山で竹を切っては籠を作り、それを都に売りに出て、一人質素な生活を送っておった。
ある月夜の晩、裏の竹藪にまばゆい光が現れた。
翁はなんだろうと、それを見に行った。
すると、一本の立派な竹の幹が、社の松明より眩しく光っておった。
「ほう、太く立派な竹じゃぁ。これを切ってもよいものか?」
不思議に思った翁は、そのあまりの神々しさに、切るのを憚られて家に帰ってしもうた。

 次の日、隣の家に一人で暮らす媼(おうな)に、そのことを話すと、その媼も似たような話があると言うた。
そうしてかまどの横に置いた大きな桃を、翁に見せたのだ。
「こりゃ驚いた! なんと大きな。この桃はどうしなさった」
「三日前、川で洗濯しておったら、川上から流れて来たんじゃぁ」
「ほう、山奥の桃源郷から流れて来たのかの?」
「そんなこったろなぁ。水蜜桃の木から落ちたんじゃろうて」
「ばさまの野菜と一緒に、都で売ってみてはどうじゃ?」
「あれからどんどん大きゅうなって、もう運ぶの大変そうじゃしのう」
「でも、今が食い頃じゃ」
「仙人の桃かと思うて、よう食わんのじゃ」
「そんなこと言っておったら、腐ってしまうぞ。なら、わしが切ってやろう」
そう言うと翁は、いつも腰にぶら下げておる竹割りの鉈で、その桃を切ってみた。
するとどうだろう、中にはスヤスヤと眠る、ちょっと大きく育った男の子が入っておった。
「なんという事じゃ。わたしはこんなかわいい稚児を見たことが無い」
「大きい子じゃ、ちょっと切るのが遅かったかの。誰か桃に入れて捨てたんじゃろうか?」
「なんと可哀そうなこと、この子はわたしが引き取りますじゃ」
そう言って媼は、その子に『桃太郎』と名付けて、大切に育てることにしんさった。
「それはよいことじゃ。

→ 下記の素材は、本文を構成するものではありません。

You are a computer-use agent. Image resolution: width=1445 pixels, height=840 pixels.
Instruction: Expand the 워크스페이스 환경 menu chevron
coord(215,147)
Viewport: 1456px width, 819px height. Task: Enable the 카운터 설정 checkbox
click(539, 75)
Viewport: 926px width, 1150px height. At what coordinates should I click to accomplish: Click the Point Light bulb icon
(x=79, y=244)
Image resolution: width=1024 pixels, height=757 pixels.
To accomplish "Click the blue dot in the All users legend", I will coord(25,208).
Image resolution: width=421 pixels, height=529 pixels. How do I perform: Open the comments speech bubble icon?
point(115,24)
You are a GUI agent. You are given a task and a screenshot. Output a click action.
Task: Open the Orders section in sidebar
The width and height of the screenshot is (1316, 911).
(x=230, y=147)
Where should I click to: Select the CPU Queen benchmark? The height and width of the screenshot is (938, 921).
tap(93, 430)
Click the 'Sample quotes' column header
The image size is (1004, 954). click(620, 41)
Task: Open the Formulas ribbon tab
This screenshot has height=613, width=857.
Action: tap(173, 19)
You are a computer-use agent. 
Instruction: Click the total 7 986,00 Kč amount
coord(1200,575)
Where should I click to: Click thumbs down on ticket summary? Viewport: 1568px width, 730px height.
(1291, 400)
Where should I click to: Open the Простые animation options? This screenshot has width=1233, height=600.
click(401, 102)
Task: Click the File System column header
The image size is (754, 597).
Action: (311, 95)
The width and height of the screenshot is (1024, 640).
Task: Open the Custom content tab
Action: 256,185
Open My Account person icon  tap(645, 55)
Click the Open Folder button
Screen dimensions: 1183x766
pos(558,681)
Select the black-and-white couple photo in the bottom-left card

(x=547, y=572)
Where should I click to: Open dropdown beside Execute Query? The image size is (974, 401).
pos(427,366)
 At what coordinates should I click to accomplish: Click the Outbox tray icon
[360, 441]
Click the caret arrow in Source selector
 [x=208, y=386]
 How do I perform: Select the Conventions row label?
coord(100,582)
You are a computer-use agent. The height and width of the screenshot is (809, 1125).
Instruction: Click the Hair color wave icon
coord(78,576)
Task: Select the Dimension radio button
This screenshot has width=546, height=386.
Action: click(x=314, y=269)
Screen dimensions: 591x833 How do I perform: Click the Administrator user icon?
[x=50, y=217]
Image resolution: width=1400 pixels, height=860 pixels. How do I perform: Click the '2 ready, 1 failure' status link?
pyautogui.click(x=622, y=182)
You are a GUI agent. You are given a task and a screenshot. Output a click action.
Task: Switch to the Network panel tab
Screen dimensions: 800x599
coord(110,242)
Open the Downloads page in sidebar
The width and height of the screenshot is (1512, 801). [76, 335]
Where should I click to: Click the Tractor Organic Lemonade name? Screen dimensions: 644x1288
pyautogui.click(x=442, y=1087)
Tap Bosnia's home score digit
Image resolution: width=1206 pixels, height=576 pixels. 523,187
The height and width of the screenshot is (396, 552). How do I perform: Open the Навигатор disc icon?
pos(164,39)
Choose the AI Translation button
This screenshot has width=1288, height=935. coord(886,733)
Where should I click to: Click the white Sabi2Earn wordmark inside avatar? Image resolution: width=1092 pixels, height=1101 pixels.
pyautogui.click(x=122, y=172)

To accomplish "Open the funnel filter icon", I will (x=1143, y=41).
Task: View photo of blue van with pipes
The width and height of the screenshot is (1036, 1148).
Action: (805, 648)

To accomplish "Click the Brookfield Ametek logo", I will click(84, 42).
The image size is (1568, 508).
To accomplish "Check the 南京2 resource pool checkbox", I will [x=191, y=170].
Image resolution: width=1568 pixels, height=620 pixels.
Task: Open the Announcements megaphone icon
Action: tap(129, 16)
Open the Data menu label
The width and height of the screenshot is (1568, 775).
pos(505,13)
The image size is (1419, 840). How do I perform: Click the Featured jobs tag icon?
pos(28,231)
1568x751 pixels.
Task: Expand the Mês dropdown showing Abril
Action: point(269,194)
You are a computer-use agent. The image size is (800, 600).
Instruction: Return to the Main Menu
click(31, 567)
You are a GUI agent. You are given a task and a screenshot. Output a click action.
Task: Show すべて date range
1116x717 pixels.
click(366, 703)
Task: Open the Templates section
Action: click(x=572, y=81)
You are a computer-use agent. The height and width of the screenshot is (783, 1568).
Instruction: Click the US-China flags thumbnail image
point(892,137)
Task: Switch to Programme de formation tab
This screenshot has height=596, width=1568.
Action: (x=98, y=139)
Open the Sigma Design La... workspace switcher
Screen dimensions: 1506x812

しかしの、不思議な話には気を付けんといかんよ」

 その晩、翁は思案に明け暮れた。
(うーむ不思議じゃぁ。桃太郎は普通の子なのだろうかのう?)
そしてふと昨晩の光る竹のことを思い出した。
(やっぱり、あの竹を切ってみよう)
翁は真夜中に昨日の場所に行くと、やはりその竹は眩しい光を放っておった。
しかし、昨日よりずっと太くなっているではないか。
そして鉈を握り、迷いを断ち切るかのように一振りでその幹を切ると、中にはスヤスヤと眠る、ちょっと大きな女の子が入っておった。
「これまた驚いた。やはり切るのが遅かったか、こんな大きなってしもうて。しかし今度はおなごじゃ。わしはこんな眩しいややこを見たことが無い。」
その子を抱きかかえると、
「不思議な事には気を付けねばの。しかし放っておくわけにもいかんしのう」
翁はその子に『かぐや』と名付け、隣の媼と同じよう、育てることに決めよった。